### [Action item]
Reproduce each record in the listing below exactly as written.

### [Data under study]
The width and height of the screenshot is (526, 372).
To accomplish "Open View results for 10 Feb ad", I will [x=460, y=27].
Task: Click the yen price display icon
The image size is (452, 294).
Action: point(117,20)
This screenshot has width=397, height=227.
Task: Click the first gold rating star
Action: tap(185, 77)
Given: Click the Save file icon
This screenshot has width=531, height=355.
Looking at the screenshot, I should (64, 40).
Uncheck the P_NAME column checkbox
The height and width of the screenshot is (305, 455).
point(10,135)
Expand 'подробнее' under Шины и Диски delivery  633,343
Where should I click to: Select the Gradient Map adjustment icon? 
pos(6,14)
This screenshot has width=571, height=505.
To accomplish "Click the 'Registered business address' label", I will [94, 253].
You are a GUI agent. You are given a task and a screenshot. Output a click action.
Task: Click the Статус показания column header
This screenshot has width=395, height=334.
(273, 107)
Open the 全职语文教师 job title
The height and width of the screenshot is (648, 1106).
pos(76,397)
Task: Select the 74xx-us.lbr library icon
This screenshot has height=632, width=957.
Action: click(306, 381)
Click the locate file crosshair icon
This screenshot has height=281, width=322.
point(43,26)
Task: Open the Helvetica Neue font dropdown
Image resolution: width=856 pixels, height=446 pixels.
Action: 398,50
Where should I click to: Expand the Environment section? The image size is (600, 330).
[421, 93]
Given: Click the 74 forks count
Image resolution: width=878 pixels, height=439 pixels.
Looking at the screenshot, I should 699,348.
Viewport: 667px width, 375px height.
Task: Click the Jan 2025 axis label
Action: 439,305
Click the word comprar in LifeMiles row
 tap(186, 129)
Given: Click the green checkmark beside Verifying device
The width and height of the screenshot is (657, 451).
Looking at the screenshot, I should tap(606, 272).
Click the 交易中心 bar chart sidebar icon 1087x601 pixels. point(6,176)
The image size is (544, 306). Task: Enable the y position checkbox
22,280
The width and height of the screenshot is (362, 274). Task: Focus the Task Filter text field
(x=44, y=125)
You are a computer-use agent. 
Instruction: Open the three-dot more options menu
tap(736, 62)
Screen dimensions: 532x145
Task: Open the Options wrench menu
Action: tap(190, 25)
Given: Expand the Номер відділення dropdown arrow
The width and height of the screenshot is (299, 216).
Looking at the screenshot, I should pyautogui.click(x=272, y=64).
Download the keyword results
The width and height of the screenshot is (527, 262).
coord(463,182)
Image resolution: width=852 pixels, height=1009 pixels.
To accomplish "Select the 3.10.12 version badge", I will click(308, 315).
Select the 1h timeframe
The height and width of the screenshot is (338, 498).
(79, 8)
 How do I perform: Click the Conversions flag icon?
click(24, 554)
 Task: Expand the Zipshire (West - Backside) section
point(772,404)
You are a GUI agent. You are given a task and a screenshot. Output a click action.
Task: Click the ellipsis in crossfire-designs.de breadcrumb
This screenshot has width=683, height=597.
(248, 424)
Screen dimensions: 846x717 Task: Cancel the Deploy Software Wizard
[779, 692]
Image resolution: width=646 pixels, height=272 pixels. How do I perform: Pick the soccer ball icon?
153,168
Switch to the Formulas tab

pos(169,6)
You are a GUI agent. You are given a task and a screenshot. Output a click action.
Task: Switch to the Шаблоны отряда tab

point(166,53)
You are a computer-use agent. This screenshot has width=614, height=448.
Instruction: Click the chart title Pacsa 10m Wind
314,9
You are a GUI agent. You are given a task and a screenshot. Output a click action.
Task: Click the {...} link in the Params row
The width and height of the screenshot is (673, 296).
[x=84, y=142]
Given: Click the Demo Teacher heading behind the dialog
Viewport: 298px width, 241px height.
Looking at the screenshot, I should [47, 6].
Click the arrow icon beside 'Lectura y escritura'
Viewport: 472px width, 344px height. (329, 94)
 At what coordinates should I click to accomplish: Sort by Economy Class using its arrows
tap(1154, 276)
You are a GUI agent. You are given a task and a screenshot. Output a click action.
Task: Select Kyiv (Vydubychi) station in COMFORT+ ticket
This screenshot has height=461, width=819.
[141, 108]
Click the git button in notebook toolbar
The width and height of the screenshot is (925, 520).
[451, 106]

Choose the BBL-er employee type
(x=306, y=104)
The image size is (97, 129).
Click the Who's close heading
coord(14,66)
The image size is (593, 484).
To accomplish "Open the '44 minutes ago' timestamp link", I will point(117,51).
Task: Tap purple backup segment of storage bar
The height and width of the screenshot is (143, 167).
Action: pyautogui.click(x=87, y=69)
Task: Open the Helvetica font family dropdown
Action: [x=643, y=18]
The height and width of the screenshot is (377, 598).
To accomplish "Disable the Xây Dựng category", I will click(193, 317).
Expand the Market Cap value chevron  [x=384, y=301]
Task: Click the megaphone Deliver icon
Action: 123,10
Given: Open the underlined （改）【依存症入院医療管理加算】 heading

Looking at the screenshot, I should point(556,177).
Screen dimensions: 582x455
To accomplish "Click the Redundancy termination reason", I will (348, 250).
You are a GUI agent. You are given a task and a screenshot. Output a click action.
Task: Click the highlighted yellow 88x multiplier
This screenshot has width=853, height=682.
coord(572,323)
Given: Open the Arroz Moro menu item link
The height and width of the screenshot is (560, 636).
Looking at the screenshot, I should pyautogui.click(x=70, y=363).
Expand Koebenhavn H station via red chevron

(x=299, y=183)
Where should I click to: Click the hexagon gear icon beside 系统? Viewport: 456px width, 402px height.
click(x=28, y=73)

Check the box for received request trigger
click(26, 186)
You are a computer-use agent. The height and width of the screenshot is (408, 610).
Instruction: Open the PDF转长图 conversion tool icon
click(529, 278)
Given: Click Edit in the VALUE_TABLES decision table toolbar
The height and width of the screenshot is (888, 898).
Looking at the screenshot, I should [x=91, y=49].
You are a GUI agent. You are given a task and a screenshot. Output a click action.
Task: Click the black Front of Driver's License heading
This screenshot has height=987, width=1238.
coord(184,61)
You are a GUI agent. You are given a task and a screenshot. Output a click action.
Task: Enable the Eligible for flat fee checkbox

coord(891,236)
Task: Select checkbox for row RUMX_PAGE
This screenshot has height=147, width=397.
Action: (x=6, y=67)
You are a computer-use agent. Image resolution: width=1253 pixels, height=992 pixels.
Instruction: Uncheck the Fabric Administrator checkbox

### [Exercise solution]
The width and height of the screenshot is (526, 372).
To accomplish "Open View results for 10 Feb ad", I will [x=460, y=27].
Task: Click the yen price display icon
The image size is (452, 294).
Action: point(117,20)
This screenshot has width=397, height=227.
Task: Click the first gold rating star
Action: tap(185, 77)
Given: Click the Save file icon
This screenshot has width=531, height=355.
Looking at the screenshot, I should (64, 40).
Uncheck the P_NAME column checkbox
The height and width of the screenshot is (305, 455).
point(10,135)
Expand 'подробнее' under Шины и Диски delivery  633,343
Where should I click to: Select the Gradient Map adjustment icon? 
pos(6,14)
This screenshot has width=571, height=505.
To accomplish "Click the 'Registered business address' label", I will [94, 253].
You are a GUI agent. You are given a task and a screenshot. Output a click action.
Task: Click the Статус показания column header
This screenshot has width=395, height=334.
(273, 107)
Open the 全职语文教师 job title
The height and width of the screenshot is (648, 1106).
pos(76,397)
Task: Select the 74xx-us.lbr library icon
This screenshot has height=632, width=957.
Action: click(306, 381)
Click the locate file crosshair icon
This screenshot has height=281, width=322.
point(43,26)
Task: Open the Helvetica Neue font dropdown
Image resolution: width=856 pixels, height=446 pixels.
Action: 398,50
Where should I click to: Expand the Environment section? The image size is (600, 330).
[421, 93]
Given: Click the 74 forks count
Image resolution: width=878 pixels, height=439 pixels.
Looking at the screenshot, I should 699,348.
Viewport: 667px width, 375px height.
Task: Click the Jan 2025 axis label
Action: 439,305
Click the word comprar in LifeMiles row
 tap(186, 129)
Given: Click the green checkmark beside Verifying device
The width and height of the screenshot is (657, 451).
Looking at the screenshot, I should tap(606, 272).
Click the 交易中心 bar chart sidebar icon 1087x601 pixels. point(6,176)
The image size is (544, 306). Task: Enable the y position checkbox
22,280
The width and height of the screenshot is (362, 274). Task: Focus the Task Filter text field
(x=44, y=125)
You are a computer-use agent. 
Instruction: Open the three-dot more options menu
tap(736, 62)
Screen dimensions: 532x145
Task: Open the Options wrench menu
Action: tap(190, 25)
Given: Expand the Номер відділення dropdown arrow
The width and height of the screenshot is (299, 216).
Looking at the screenshot, I should pyautogui.click(x=272, y=64).
Download the keyword results
The width and height of the screenshot is (527, 262).
coord(463,182)
Image resolution: width=852 pixels, height=1009 pixels.
To accomplish "Select the 3.10.12 version badge", I will click(308, 315).
Select the 1h timeframe
The height and width of the screenshot is (338, 498).
(79, 8)
 How do I perform: Click the Conversions flag icon?
click(24, 554)
 Task: Expand the Zipshire (West - Backside) section
point(772,404)
You are a GUI agent. You are given a task and a screenshot. Output a click action.
Task: Click the ellipsis in crossfire-designs.de breadcrumb
This screenshot has width=683, height=597.
(248, 424)
Screen dimensions: 846x717 Task: Cancel the Deploy Software Wizard
[779, 692]
Image resolution: width=646 pixels, height=272 pixels. How do I perform: Pick the soccer ball icon?
153,168
Switch to the Formulas tab

pos(169,6)
You are a GUI agent. You are given a task and a screenshot. Output a click action.
Task: Switch to the Шаблоны отряда tab

point(166,53)
You are a computer-use agent. This screenshot has width=614, height=448.
Instruction: Click the chart title Pacsa 10m Wind
314,9
You are a GUI agent. You are given a task and a screenshot. Output a click action.
Task: Click the {...} link in the Params row
The width and height of the screenshot is (673, 296).
[x=84, y=142]
Given: Click the Demo Teacher heading behind the dialog
Viewport: 298px width, 241px height.
Looking at the screenshot, I should [47, 6].
Click the arrow icon beside 'Lectura y escritura'
Viewport: 472px width, 344px height. (329, 94)
 At what coordinates should I click to accomplish: Sort by Economy Class using its arrows
tap(1154, 276)
You are a GUI agent. You are given a task and a screenshot. Output a click action.
Task: Select Kyiv (Vydubychi) station in COMFORT+ ticket
This screenshot has height=461, width=819.
[141, 108]
Click the git button in notebook toolbar
The width and height of the screenshot is (925, 520).
[451, 106]

Choose the BBL-er employee type
(x=306, y=104)
The image size is (97, 129).
Click the Who's close heading
coord(14,66)
The image size is (593, 484).
To accomplish "Open the '44 minutes ago' timestamp link", I will point(117,51).
Task: Tap purple backup segment of storage bar
The height and width of the screenshot is (143, 167).
Action: pyautogui.click(x=87, y=69)
Task: Open the Helvetica font family dropdown
Action: [x=643, y=18]
The height and width of the screenshot is (377, 598).
To accomplish "Disable the Xây Dựng category", I will click(193, 317).
Expand the Market Cap value chevron  [x=384, y=301]
Task: Click the megaphone Deliver icon
Action: 123,10
Given: Open the underlined （改）【依存症入院医療管理加算】 heading

Looking at the screenshot, I should point(556,177).
Screen dimensions: 582x455
To accomplish "Click the Redundancy termination reason", I will (348, 250).
You are a GUI agent. You are given a task and a screenshot. Output a click action.
Task: Click the highlighted yellow 88x multiplier
This screenshot has width=853, height=682.
coord(572,323)
Given: Open the Arroz Moro menu item link
The height and width of the screenshot is (560, 636).
Looking at the screenshot, I should pyautogui.click(x=70, y=363).
Expand Koebenhavn H station via red chevron

(x=299, y=183)
Where should I click to: Click the hexagon gear icon beside 系统? Viewport: 456px width, 402px height.
click(x=28, y=73)

Check the box for received request trigger
click(26, 186)
You are a computer-use agent. The height and width of the screenshot is (408, 610).
Instruction: Open the PDF转长图 conversion tool icon
click(529, 278)
Given: Click Edit in the VALUE_TABLES decision table toolbar
The height and width of the screenshot is (888, 898).
Looking at the screenshot, I should [x=91, y=49].
You are a GUI agent. You are given a task and a screenshot. Output a click action.
Task: Click the black Front of Driver's License heading
This screenshot has height=987, width=1238.
coord(184,61)
You are a GUI agent. You are given a task and a screenshot. Output a click action.
Task: Enable the Eligible for flat fee checkbox

coord(891,236)
Task: Select checkbox for row RUMX_PAGE
This screenshot has height=147, width=397.
Action: (x=6, y=67)
You are a computer-use agent. Image resolution: width=1253 pixels, height=992 pixels.
Instruction: Uncheck the Fabric Administrator checkbox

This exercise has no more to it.